Protect the expertise that AI can’t replace. The four-year engineer who knows why the system was built the way it was, who can spot the architectural decision that will cause problems in 18 months, who understands the failure modes that aren’t in any documentation, that person’s value just increased, not decreased. But only if your organization can see it. Make that expertise a formal part of the evaluation framework: institutional knowledge, risk identification, system stewardship. If you can name it, you can reward it. If you can’t, you’ll lose it.
Signals
You’ll know the fracture is healing when code reviews become conversations again instead of rubber stamps. When the non-adopters start experimenting with AI tools without feeling like they’re admitting defeat. When the adopters start seeking out the deep-context engineers for review because they recognize what the AI misses. When nobody on the team feels like they’re on the wrong side of a line that was never supposed to exist.

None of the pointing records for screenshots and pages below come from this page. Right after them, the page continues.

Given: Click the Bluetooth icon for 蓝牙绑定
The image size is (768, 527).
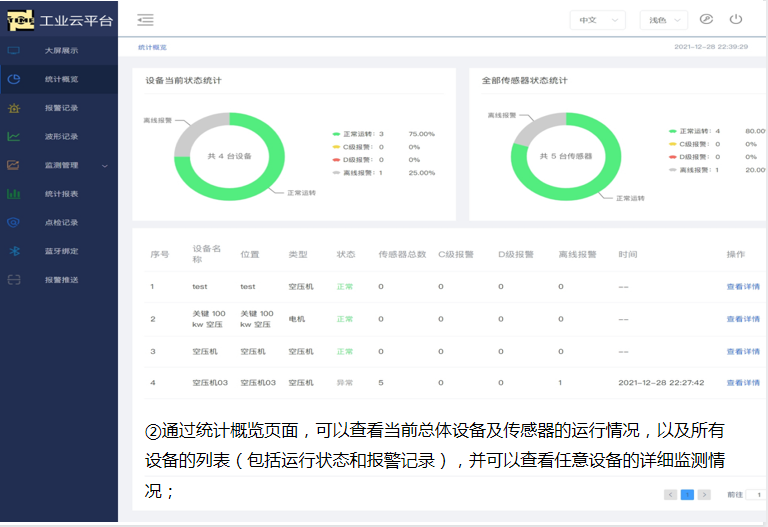Looking at the screenshot, I should 14,251.
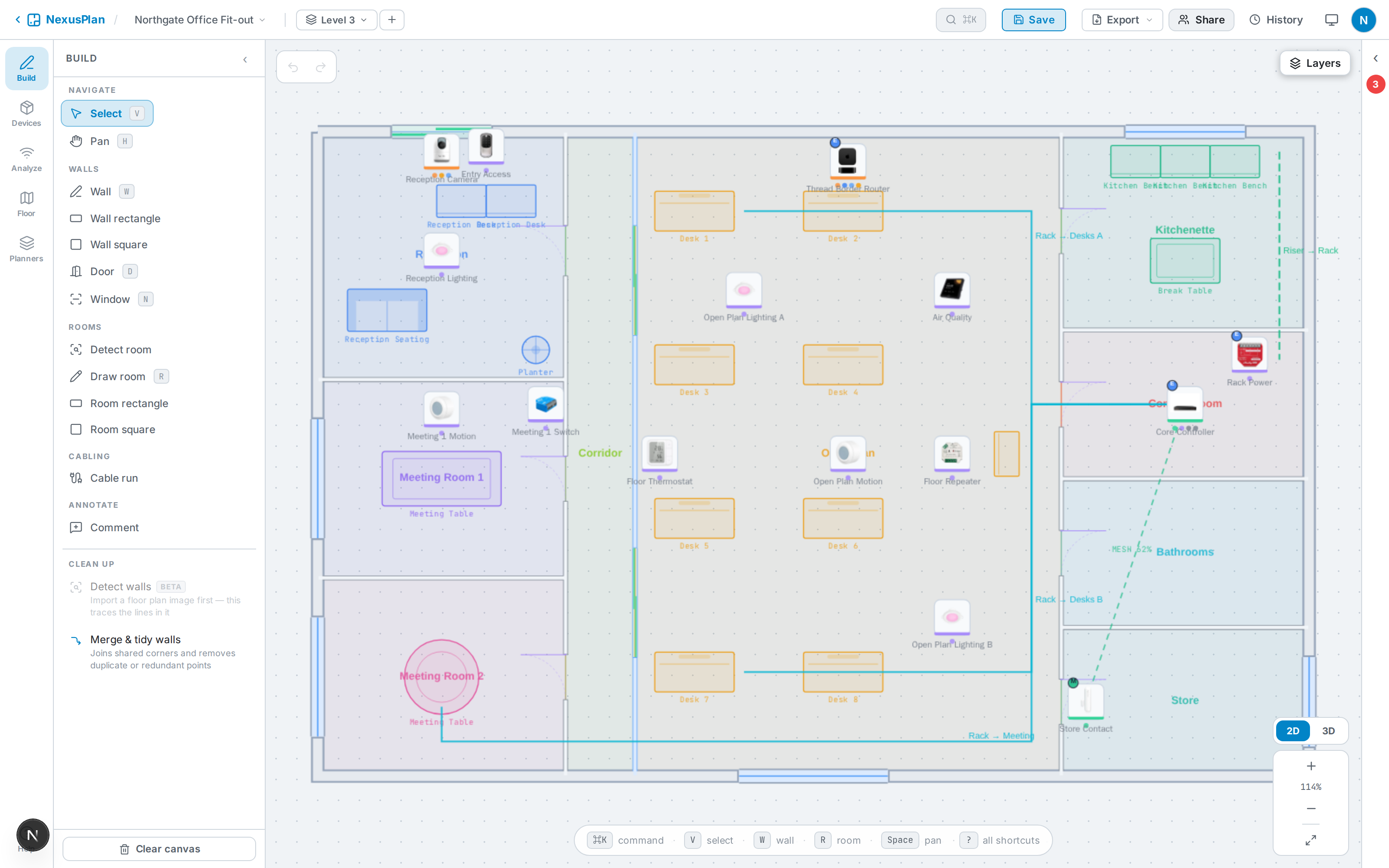Click the fit-to-screen expand icon

tap(1310, 840)
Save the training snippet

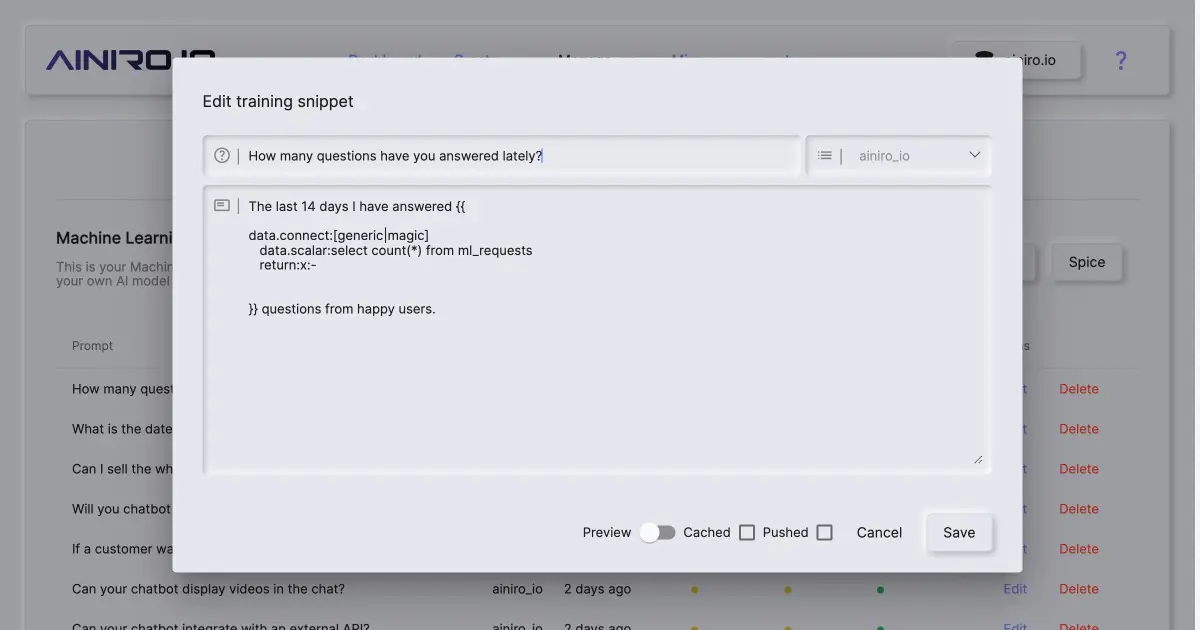click(958, 533)
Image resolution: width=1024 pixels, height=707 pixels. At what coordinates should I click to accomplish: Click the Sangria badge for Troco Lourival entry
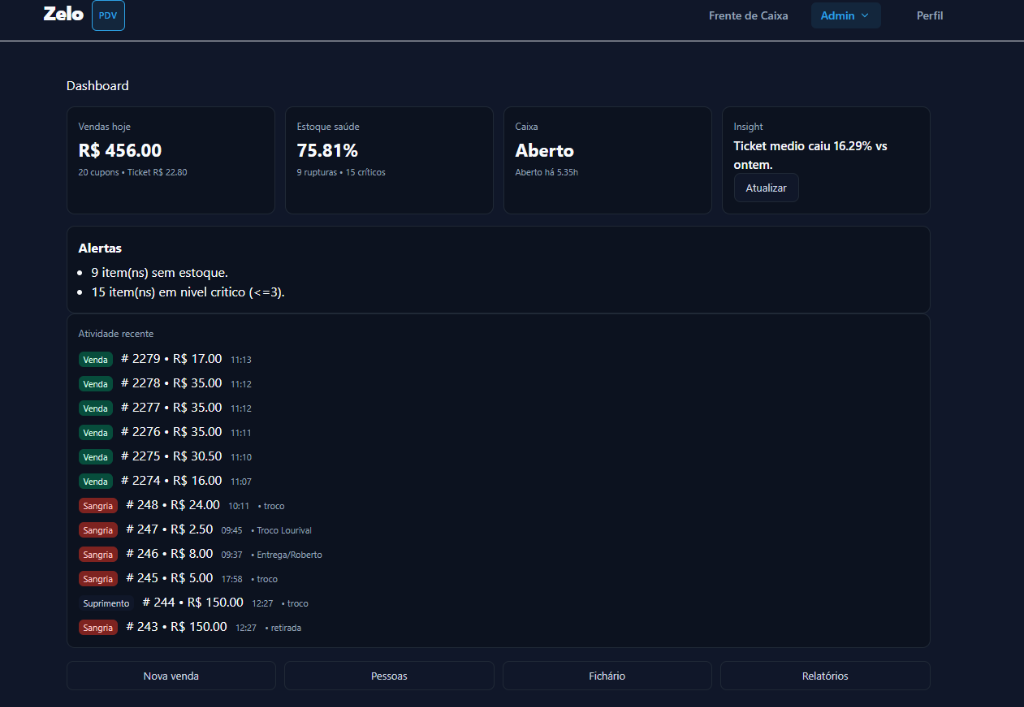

The Shadow Dev Problem isn’t a tooling problem. It’s what happens when a technology changes the nature of work faster than the organization changes its definition of value. The tool arrived. The identity disruption followed. The team fractured along a line that nobody drew and nobody is managing. The engineers on both sides of that line are doing the best they can with no playbook and no acknowledgment that the job just changed underneath them.
Your team didn’t split because someone made a bad decision. It split because no one made a decision at all. The gap is growing every day you don’t name it.